While promoting the next Marvel Studios flick, Guardians of the Galaxy, this week, Marvel Studios President Kevin Feige finally spoke out a little on Wright's Ant-Man departure. Though there have been plenty of rumors that what Wright wanted in the film was just too bold for the studio, Feige insists that wasn't the case:
"The Marvel movies are very collaborative, and I think they are more collaborative than what he had been used to. And I totally respect that," Feige said.
"[But] the notion that Marvel was scared, the vision was too good, too far out for Marvel is not true. And I don't want to talk too much about that because I think our movies speak to that. Go look at Iron Man 3; go look at The Winter Soldier; go see Guardians of the Galaxy later this month. It would have to be really out there to be too out there for us."
In the end, according to Feige, Wright left the film because his vision and the one Marvel Studios had simply didn't work, not because one was bolder than the other, but because things simply didn't line up in the end, and the studio decided it would rather cut ties than try to force the film.
"We sat round a table and we realised it was not working," he said. "A part of me wishes we could have figured that out in the eight years we were working on it. But better for us and for Edgar that we figure it out then, and not move it through production," Feige said.
"We said let's do this together and put out a statement. What do we say? 'Creative differences'. I said: 'That's what they always say and no-one ever believes it.' Edgar said: 'But in this case it's true … '"

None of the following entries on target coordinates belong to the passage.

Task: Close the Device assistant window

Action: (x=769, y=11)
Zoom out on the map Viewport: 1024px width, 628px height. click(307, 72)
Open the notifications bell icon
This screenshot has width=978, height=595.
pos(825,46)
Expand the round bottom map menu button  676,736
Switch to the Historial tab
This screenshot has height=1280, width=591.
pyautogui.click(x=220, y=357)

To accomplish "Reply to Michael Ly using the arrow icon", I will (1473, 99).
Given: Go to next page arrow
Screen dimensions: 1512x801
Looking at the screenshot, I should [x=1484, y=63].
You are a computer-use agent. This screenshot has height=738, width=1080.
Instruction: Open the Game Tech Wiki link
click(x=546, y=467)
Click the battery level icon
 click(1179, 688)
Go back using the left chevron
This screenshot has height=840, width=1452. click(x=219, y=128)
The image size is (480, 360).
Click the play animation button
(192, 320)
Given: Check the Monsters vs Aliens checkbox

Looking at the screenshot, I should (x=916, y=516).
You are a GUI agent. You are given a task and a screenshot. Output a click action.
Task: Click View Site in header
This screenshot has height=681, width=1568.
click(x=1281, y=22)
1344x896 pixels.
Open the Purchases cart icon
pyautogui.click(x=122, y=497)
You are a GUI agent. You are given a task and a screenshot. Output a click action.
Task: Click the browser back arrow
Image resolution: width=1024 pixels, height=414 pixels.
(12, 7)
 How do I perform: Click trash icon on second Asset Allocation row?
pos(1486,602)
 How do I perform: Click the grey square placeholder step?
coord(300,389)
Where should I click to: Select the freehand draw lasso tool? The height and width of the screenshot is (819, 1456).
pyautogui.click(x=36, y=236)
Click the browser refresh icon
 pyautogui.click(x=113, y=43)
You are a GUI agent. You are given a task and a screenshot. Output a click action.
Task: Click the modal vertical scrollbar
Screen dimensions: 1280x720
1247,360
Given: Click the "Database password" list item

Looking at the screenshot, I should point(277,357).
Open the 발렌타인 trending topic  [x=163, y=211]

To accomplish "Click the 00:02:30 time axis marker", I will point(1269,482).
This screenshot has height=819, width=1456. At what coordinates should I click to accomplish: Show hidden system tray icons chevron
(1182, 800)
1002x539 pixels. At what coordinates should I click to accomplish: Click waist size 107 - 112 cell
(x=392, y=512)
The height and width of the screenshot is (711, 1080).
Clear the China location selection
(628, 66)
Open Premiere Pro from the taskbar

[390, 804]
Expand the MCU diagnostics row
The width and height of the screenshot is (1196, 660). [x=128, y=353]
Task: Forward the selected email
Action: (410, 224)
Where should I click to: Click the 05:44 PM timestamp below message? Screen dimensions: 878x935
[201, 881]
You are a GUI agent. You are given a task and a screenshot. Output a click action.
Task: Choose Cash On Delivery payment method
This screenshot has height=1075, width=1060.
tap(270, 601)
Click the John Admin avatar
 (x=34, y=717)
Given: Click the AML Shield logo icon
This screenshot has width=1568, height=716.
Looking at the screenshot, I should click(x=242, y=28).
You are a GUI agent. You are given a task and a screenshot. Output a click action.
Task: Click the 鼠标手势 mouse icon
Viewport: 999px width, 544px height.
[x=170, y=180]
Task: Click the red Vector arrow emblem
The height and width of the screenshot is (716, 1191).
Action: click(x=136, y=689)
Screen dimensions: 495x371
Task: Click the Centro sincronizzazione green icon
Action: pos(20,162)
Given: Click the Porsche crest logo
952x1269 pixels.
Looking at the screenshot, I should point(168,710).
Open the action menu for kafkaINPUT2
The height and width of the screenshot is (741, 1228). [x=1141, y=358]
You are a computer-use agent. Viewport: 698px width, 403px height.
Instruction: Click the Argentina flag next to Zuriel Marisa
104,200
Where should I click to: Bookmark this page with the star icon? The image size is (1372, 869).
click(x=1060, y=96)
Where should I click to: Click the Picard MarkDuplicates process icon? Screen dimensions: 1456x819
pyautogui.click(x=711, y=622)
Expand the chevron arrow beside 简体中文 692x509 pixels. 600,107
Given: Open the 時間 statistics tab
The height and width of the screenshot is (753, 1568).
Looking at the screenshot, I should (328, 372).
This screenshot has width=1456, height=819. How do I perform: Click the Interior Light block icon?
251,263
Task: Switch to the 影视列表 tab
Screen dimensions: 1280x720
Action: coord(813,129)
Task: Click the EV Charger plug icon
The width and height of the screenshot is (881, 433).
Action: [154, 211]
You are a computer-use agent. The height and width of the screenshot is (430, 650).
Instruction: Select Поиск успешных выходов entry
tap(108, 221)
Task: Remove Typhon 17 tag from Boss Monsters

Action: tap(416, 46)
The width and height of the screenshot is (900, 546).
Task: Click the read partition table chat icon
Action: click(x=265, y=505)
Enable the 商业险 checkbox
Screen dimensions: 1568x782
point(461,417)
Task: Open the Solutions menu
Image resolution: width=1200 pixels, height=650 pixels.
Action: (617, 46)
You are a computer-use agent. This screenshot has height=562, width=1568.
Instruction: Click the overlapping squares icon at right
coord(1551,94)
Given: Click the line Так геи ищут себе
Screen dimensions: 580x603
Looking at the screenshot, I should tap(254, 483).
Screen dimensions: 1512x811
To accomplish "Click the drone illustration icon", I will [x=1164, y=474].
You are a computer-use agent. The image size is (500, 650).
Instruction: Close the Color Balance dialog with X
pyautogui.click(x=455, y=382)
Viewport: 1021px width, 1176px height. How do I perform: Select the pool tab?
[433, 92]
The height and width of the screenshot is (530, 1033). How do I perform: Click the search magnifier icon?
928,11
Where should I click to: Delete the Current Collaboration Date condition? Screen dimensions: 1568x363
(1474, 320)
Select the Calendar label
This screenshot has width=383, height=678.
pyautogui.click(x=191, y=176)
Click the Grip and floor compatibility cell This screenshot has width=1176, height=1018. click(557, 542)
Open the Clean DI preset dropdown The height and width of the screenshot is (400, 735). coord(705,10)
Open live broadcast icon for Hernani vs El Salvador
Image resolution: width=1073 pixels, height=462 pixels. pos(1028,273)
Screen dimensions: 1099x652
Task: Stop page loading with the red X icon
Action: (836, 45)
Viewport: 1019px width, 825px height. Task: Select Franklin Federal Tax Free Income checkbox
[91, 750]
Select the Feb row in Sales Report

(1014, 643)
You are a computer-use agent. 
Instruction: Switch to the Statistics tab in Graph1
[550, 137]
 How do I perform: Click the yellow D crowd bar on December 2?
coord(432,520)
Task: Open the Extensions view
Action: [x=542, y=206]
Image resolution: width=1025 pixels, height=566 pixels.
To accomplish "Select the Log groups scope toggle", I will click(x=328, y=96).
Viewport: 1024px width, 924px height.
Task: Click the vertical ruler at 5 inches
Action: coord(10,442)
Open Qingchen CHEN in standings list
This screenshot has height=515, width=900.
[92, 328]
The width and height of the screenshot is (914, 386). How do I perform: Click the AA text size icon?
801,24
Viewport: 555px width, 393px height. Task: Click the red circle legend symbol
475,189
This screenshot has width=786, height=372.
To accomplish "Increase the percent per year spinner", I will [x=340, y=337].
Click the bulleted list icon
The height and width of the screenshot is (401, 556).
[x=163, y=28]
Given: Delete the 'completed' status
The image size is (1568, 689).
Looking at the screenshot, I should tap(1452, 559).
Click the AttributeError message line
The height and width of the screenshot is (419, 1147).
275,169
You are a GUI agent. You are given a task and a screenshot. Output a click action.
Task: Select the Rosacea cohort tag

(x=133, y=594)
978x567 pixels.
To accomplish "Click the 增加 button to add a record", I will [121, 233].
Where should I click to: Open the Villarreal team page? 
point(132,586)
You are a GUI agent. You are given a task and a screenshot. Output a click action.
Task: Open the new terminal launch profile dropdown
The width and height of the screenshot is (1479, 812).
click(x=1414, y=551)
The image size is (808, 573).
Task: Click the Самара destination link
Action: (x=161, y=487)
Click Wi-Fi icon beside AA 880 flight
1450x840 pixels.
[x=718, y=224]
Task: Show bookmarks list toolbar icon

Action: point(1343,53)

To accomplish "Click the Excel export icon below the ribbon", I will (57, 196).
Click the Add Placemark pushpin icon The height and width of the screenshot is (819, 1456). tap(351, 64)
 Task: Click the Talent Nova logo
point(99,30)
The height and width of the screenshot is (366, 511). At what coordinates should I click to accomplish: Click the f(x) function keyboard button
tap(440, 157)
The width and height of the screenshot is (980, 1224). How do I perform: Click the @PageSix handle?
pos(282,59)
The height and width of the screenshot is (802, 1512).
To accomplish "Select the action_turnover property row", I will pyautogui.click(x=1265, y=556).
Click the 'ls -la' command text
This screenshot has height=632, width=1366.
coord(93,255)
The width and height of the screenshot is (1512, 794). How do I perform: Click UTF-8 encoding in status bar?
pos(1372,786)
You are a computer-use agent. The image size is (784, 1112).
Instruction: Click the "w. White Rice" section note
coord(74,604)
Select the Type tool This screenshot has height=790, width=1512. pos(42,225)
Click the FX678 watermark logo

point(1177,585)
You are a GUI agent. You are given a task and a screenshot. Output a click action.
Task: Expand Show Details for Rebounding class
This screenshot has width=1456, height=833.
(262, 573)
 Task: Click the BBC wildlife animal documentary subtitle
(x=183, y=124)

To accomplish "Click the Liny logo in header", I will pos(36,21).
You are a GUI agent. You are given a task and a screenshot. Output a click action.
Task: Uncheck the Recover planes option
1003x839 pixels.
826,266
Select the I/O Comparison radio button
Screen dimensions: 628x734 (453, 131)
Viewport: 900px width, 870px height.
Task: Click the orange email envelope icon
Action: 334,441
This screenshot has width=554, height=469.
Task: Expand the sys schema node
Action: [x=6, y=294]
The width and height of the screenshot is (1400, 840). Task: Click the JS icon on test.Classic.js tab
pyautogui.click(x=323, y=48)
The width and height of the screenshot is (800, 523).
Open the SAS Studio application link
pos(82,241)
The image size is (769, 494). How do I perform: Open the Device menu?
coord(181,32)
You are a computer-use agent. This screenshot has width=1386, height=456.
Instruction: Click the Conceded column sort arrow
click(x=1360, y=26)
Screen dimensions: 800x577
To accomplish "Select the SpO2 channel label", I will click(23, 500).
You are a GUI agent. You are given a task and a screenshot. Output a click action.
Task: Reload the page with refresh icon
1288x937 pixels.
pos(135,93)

So, while some fans will continue to believe what they want to believe, Feige seems to be doing his best to set the Ant-Man record straight, and noted that he's still disappointed that his creative relationship with Wright won't continue.
"The biggest disappointment for me is just the relationship, because I like Edgar very, very much and we were very close for many many years," he said. "But the perception that the big evil studio was too scared at the outside-the-box creative vision is just not the case."
It's nice to see Feige trying to heal the wounds of the Ant-Man debacle, but for many fans, this won't be over until Reed turns in a satisfactory movie. Whether he will has yet to be seen.
Ant-Man hits theaters July 17, 2015.